[Start of section]

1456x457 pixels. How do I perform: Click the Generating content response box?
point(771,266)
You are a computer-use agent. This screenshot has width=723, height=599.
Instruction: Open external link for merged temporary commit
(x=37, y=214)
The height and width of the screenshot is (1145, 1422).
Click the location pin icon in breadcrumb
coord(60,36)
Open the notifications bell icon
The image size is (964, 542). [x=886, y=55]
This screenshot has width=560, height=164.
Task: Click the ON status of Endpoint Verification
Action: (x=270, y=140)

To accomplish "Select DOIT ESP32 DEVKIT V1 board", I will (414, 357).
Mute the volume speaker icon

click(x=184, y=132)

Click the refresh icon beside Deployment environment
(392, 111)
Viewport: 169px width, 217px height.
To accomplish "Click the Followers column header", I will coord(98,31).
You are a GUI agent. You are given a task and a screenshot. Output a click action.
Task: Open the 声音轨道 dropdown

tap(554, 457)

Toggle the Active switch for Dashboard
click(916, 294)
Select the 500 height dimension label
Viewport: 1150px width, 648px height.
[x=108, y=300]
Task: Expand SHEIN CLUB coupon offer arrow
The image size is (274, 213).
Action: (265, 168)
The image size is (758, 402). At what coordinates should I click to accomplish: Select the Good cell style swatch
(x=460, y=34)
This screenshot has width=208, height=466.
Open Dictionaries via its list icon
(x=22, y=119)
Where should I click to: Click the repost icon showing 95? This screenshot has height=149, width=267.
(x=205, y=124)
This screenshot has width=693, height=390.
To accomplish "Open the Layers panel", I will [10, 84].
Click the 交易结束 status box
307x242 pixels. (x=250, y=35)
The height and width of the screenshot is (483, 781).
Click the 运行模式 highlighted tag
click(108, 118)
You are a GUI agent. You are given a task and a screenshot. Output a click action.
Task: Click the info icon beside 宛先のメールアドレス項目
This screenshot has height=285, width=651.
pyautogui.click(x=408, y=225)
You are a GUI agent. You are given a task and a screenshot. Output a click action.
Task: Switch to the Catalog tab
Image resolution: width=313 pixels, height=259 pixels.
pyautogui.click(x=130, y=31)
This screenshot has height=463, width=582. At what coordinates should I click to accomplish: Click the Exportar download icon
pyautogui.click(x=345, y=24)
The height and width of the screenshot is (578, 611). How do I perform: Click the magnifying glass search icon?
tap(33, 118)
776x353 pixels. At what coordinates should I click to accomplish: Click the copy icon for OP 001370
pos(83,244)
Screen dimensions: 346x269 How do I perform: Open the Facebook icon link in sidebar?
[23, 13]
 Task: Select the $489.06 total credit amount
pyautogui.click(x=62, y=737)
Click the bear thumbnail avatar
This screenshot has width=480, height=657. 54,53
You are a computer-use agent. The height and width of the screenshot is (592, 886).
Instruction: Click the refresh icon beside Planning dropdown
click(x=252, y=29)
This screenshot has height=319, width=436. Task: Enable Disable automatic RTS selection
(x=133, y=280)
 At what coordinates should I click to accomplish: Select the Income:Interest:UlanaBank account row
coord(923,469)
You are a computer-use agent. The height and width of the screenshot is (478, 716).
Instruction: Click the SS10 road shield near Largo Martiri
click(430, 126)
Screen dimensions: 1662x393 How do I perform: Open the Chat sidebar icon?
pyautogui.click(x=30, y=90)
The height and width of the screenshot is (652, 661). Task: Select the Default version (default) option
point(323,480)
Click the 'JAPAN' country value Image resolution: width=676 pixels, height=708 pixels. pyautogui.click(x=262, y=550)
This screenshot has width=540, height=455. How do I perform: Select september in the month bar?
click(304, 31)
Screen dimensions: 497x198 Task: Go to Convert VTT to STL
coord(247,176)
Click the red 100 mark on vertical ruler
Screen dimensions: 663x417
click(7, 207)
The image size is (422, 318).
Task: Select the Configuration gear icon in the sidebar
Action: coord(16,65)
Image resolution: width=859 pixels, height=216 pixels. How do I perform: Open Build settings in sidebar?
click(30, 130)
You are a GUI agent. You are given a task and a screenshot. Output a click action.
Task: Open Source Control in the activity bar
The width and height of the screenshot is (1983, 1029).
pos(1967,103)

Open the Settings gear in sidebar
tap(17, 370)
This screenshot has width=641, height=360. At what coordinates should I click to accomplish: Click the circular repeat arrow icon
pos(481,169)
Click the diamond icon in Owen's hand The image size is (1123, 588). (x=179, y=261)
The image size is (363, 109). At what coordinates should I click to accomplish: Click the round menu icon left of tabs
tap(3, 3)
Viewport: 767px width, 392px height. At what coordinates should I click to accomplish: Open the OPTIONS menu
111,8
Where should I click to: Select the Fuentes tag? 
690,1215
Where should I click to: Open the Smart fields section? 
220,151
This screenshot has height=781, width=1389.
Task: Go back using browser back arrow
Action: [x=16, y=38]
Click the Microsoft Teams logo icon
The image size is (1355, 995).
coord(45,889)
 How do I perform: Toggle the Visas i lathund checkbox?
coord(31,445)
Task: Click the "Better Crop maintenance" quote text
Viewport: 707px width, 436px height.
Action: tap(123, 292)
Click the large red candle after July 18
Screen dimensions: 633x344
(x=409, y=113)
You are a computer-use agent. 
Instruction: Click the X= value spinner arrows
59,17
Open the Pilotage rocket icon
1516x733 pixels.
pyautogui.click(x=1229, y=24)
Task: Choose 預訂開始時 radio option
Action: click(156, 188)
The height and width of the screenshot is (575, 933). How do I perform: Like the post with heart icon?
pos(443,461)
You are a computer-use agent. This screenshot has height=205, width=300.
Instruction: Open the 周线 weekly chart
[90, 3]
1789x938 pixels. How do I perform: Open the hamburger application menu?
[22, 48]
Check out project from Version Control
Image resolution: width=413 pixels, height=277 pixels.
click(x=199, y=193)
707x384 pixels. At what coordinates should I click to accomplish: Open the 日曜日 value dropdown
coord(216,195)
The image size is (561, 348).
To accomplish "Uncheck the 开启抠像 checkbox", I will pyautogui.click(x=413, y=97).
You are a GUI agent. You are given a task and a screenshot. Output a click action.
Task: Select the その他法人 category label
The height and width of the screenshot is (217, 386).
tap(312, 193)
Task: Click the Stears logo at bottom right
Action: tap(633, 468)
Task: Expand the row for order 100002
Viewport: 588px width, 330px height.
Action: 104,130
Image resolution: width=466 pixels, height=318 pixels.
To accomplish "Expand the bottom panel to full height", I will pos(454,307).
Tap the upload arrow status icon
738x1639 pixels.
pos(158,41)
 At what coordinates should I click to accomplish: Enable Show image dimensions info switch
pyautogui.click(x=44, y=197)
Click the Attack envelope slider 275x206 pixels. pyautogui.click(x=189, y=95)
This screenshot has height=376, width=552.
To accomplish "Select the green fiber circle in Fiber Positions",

[End of section]

--- Task details ---
All lines above that hold the string "label" should be copied.

--- Task output ---
Select the 500 height dimension label
Task: Select the その他法人 category label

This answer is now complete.